» What you have to do: Your answer should be the exact lines of the data below from the one containing "B2B (11, 2306)" through the one containing "Blog (11, 2296)"; please include nothing else.

========

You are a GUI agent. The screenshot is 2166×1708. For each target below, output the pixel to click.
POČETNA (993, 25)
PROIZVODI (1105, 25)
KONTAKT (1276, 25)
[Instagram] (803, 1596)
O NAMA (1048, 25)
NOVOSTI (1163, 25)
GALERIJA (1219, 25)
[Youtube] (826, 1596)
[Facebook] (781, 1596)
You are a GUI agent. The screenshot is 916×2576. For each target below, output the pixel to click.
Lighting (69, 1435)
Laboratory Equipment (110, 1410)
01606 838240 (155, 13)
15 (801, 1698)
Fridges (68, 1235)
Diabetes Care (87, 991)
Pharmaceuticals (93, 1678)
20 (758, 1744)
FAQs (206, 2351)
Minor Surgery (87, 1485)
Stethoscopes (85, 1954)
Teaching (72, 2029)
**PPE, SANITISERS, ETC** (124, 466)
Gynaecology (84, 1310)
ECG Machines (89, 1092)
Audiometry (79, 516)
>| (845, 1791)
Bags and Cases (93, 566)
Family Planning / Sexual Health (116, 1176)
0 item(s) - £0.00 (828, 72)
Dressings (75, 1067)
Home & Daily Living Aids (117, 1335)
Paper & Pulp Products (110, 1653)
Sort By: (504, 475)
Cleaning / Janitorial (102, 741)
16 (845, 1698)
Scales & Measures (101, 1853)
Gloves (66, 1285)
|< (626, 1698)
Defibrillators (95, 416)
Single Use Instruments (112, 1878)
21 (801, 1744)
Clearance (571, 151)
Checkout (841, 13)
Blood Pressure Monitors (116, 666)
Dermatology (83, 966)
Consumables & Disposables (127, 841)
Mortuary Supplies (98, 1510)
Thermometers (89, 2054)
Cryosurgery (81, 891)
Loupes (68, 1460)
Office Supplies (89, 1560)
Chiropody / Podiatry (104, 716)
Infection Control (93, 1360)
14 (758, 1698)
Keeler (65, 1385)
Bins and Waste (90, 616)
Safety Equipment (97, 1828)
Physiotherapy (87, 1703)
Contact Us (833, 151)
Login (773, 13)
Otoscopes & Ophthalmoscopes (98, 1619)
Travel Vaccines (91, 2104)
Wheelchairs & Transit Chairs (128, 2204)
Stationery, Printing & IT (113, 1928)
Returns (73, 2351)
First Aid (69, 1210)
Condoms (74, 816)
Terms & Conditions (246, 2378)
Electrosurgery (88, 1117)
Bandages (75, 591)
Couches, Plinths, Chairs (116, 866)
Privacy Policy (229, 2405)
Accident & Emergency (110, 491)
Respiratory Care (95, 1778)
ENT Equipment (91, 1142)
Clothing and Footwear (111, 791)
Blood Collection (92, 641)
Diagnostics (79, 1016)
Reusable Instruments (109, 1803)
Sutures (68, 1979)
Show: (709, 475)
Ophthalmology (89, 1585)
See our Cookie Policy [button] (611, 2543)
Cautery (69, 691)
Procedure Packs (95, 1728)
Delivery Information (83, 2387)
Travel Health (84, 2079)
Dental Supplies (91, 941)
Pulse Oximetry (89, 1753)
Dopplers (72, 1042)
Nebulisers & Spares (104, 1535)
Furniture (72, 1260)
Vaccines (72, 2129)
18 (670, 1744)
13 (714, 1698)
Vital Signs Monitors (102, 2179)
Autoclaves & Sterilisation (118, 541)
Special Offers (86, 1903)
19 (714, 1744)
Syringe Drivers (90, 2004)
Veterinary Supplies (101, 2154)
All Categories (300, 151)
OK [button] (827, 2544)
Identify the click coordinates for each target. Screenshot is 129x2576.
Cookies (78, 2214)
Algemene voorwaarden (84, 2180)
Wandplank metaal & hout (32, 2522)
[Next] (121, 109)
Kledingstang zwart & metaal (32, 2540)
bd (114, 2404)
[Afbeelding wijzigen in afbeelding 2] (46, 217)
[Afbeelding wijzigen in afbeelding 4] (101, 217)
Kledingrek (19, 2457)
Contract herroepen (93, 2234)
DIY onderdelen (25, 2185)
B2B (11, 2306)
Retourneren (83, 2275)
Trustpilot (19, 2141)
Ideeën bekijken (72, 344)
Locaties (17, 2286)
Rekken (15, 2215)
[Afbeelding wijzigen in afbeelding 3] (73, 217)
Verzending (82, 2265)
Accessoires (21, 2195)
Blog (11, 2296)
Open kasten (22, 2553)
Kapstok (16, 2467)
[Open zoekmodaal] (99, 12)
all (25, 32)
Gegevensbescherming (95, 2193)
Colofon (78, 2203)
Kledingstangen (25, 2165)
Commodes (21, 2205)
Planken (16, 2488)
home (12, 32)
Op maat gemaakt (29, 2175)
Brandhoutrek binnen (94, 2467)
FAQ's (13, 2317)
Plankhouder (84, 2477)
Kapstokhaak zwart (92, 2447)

========

» Output for this task:
B2B (11, 2306)
Retourneren (83, 2275)
Trustpilot (19, 2141)
Ideeën bekijken (72, 344)
Locaties (17, 2286)
Rekken (15, 2215)
[Afbeelding wijzigen in afbeelding 3] (73, 217)
Verzending (82, 2265)
Accessoires (21, 2195)
Blog (11, 2296)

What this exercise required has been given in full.